How jumps and call-ret pairs affect the CPU front-end decoder in the best case scenario when there are few instructions, they are well cached, and branches are well predicted?
For example, I run a simple test program on Intel N150 CPU:
// test.cpp
constexpr int N = 256'000'000;
alignas(64) unsigned int AData[N];
constexpr unsigned mask = 0b11011101011;
template <typename T>
T procItem(T item) {
return item & mask;
}
int main() {
for (unsigned long long i=0; i<N; i++) {
AData[i] = i;
}
constexpr int n_proc = 32; // or 64
for (int i=0; i<n_proc; i++) {
asm("" ::: "memory");
// prevent GCC -O3 from doing 32 and+add iterations
// to the same element in a register (loop interchange),
// which bizzarely also stops it from SIMD vectorizing.
for (auto& item : AData) {
item += procItem(item);
//item += item & mask;
}
}
}
If I compile it with GCC and -Og optimization, procItem is not inlined in the assembly:
.L7:
movl (%rbx), %ebp
movl %ebp, %edi
call _Z8procItemIjET_S0_
addl %eax, %ebp
movl %ebp, (%rbx)
addq $4, %rbx
.L6:
leaq AData(%rip), %rax
leaq 1024000000(%rax), %rax
cmpq %rax, %rbx
jne .L7
...
_Z8procItemIjET_S0_:
endbr64
movl %edi, %eax
andl $1771, %eax
ret
It runs about 14-17 seconds, pushing something like 1GB/s on the system memory bus. VTune microarchitecture analysis reports that it is mostly front-end bound (43% of the pipeline slots). And most of that is due to stalls in Decode.
A compilation with -O3 -march=gracemont produces inlined SIMD code that runs 3.8s at about 20GB/s of memory bus bandwidth. (The bus maximum is 32GB/s.)

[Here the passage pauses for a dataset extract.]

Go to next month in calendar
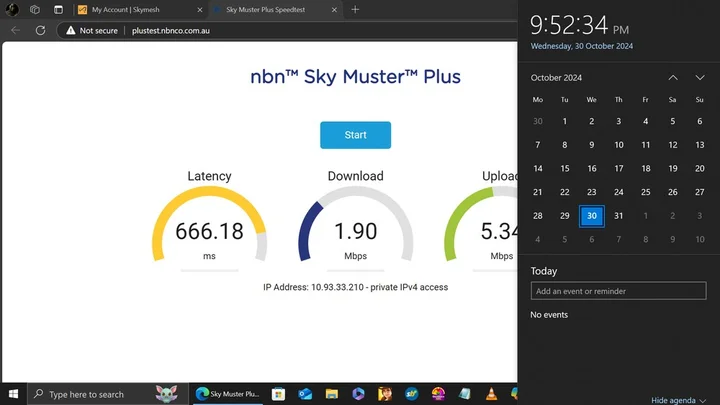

Then, if I just comment out procItem and uncomment the line to process the array items, i.e. there is no call in the assembly, -Og compilation runs at 6.3s and 10GB/s. This time VTune reports that it is Backend bound (27% of pipeline slots), mainly due to Full Reorder Buffer (17.4%) and non-memory scheduler (7.3%).
.L6:
movl (%rax), %edx
movl %edx, %ecx
andl $1771, %ecx
addl %ecx, %edx
movl %edx, (%rax)
addq $4, %rax
.L5:
leaq AData(%rip), %rdx
leaq 1024000000(%rdx), %rdx
cmpq %rdx, %rax
jne .L6
...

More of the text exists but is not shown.